ASSIGNMENT
The data should be restated word for word, in full.
━━━━━━
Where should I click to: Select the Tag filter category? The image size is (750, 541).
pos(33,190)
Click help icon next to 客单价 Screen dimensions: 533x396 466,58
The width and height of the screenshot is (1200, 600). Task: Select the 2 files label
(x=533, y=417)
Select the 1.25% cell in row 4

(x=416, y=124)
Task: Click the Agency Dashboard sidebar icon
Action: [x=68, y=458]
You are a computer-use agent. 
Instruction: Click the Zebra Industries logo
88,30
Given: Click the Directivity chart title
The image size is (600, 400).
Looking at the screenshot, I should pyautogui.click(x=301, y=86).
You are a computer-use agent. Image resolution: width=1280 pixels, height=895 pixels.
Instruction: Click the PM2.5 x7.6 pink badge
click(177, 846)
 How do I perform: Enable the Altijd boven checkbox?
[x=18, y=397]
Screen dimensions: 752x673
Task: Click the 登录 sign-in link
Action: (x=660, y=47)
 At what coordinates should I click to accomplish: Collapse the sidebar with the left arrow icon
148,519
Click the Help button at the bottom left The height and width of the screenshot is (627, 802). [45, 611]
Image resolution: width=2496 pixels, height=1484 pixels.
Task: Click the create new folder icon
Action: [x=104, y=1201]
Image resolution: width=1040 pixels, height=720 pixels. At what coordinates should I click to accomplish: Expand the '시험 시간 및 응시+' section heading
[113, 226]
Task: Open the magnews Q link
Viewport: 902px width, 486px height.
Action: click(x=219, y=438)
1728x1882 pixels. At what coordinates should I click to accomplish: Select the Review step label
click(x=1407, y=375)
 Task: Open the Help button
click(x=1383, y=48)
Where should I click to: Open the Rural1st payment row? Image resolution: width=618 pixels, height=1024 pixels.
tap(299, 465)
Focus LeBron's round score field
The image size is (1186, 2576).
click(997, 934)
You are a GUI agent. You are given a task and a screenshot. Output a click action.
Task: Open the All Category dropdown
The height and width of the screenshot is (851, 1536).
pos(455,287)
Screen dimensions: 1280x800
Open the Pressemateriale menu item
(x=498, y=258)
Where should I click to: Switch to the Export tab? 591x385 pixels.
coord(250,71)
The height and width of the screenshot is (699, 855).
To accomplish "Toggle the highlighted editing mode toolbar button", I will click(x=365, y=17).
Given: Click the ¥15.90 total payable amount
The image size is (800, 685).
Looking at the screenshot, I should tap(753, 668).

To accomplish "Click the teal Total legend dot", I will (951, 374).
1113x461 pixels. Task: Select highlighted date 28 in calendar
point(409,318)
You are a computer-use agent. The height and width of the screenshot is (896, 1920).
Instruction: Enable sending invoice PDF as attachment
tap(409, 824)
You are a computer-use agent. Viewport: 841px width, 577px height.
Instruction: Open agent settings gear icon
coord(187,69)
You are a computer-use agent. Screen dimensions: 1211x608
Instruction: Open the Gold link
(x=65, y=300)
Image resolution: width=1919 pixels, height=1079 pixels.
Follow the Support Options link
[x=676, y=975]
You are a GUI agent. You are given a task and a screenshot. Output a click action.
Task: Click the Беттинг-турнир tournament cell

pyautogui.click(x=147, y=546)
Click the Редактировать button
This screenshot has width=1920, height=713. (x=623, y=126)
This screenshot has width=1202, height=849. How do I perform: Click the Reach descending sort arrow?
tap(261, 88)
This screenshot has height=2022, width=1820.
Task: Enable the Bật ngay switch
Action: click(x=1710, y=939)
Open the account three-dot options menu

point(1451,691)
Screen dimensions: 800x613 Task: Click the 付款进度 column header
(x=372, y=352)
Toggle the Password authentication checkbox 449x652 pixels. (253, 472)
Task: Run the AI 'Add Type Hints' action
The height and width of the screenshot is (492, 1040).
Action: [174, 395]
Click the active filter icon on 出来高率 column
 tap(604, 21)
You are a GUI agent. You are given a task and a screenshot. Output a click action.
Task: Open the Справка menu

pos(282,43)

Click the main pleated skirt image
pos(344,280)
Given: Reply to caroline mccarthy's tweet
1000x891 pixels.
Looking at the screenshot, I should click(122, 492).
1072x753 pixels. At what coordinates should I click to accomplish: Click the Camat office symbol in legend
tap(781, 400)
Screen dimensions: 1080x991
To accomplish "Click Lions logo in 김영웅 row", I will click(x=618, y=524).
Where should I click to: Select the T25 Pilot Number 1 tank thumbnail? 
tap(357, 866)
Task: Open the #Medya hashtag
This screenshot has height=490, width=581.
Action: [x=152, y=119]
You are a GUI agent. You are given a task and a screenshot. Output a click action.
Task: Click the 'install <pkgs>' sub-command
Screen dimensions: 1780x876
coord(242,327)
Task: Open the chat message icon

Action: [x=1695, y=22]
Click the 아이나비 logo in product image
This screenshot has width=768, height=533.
━━━━━━
SOLUTION TO THIS TASK
Where should I click to: Select the Tag filter category? The image size is (750, 541).
pos(33,190)
Click help icon next to 客单价 Screen dimensions: 533x396 466,58
The width and height of the screenshot is (1200, 600). Task: Select the 2 files label
(x=533, y=417)
Select the 1.25% cell in row 4

(x=416, y=124)
Task: Click the Agency Dashboard sidebar icon
Action: [x=68, y=458]
You are a computer-use agent. 
Instruction: Click the Zebra Industries logo
88,30
Given: Click the Directivity chart title
The image size is (600, 400).
Looking at the screenshot, I should pyautogui.click(x=301, y=86).
You are a computer-use agent. Image resolution: width=1280 pixels, height=895 pixels.
Instruction: Click the PM2.5 x7.6 pink badge
click(177, 846)
 How do I perform: Enable the Altijd boven checkbox?
[x=18, y=397]
Screen dimensions: 752x673
Task: Click the 登录 sign-in link
Action: (x=660, y=47)
 At what coordinates should I click to accomplish: Collapse the sidebar with the left arrow icon
148,519
Click the Help button at the bottom left The height and width of the screenshot is (627, 802). [45, 611]
Image resolution: width=2496 pixels, height=1484 pixels.
Task: Click the create new folder icon
Action: [x=104, y=1201]
Image resolution: width=1040 pixels, height=720 pixels. At what coordinates should I click to accomplish: Expand the '시험 시간 및 응시+' section heading
[113, 226]
Task: Open the magnews Q link
Viewport: 902px width, 486px height.
Action: click(x=219, y=438)
1728x1882 pixels. At what coordinates should I click to accomplish: Select the Review step label
click(x=1407, y=375)
 Task: Open the Help button
click(x=1383, y=48)
Where should I click to: Open the Rural1st payment row? Image resolution: width=618 pixels, height=1024 pixels.
tap(299, 465)
Focus LeBron's round score field
The image size is (1186, 2576).
click(997, 934)
You are a GUI agent. You are given a task and a screenshot. Output a click action.
Task: Open the All Category dropdown
The height and width of the screenshot is (851, 1536).
pos(455,287)
Screen dimensions: 1280x800
Open the Pressemateriale menu item
(x=498, y=258)
Where should I click to: Switch to the Export tab? 591x385 pixels.
coord(250,71)
The height and width of the screenshot is (699, 855).
To accomplish "Toggle the highlighted editing mode toolbar button", I will click(x=365, y=17).
Given: Click the ¥15.90 total payable amount
The image size is (800, 685).
Looking at the screenshot, I should tap(753, 668).

To accomplish "Click the teal Total legend dot", I will (951, 374).
1113x461 pixels. Task: Select highlighted date 28 in calendar
point(409,318)
You are a computer-use agent. The height and width of the screenshot is (896, 1920).
Instruction: Enable sending invoice PDF as attachment
tap(409, 824)
You are a computer-use agent. Viewport: 841px width, 577px height.
Instruction: Open agent settings gear icon
coord(187,69)
You are a computer-use agent. Screen dimensions: 1211x608
Instruction: Open the Gold link
(x=65, y=300)
Image resolution: width=1919 pixels, height=1079 pixels.
Follow the Support Options link
[x=676, y=975]
You are a GUI agent. You are given a task and a screenshot. Output a click action.
Task: Click the Беттинг-турнир tournament cell

pyautogui.click(x=147, y=546)
Click the Редактировать button
This screenshot has width=1920, height=713. (x=623, y=126)
This screenshot has width=1202, height=849. How do I perform: Click the Reach descending sort arrow?
tap(261, 88)
This screenshot has height=2022, width=1820.
Task: Enable the Bật ngay switch
Action: click(x=1710, y=939)
Open the account three-dot options menu

point(1451,691)
Screen dimensions: 800x613 Task: Click the 付款进度 column header
(x=372, y=352)
Toggle the Password authentication checkbox 449x652 pixels. (253, 472)
Task: Run the AI 'Add Type Hints' action
The height and width of the screenshot is (492, 1040).
Action: [174, 395]
Click the active filter icon on 出来高率 column
 tap(604, 21)
You are a GUI agent. You are given a task and a screenshot. Output a click action.
Task: Open the Справка menu

pos(282,43)

Click the main pleated skirt image
pos(344,280)
Given: Reply to caroline mccarthy's tweet
1000x891 pixels.
Looking at the screenshot, I should click(122, 492).
1072x753 pixels. At what coordinates should I click to accomplish: Click the Camat office symbol in legend
tap(781, 400)
Screen dimensions: 1080x991
To accomplish "Click Lions logo in 김영웅 row", I will click(x=618, y=524).
Where should I click to: Select the T25 Pilot Number 1 tank thumbnail? 
tap(357, 866)
Task: Open the #Medya hashtag
This screenshot has height=490, width=581.
Action: [x=152, y=119]
You are a GUI agent. You are given a task and a screenshot. Output a click action.
Task: Click the 'install <pkgs>' sub-command
Screen dimensions: 1780x876
coord(242,327)
Task: Open the chat message icon

Action: [x=1695, y=22]
Click the 아이나비 logo in product image
This screenshot has width=768, height=533.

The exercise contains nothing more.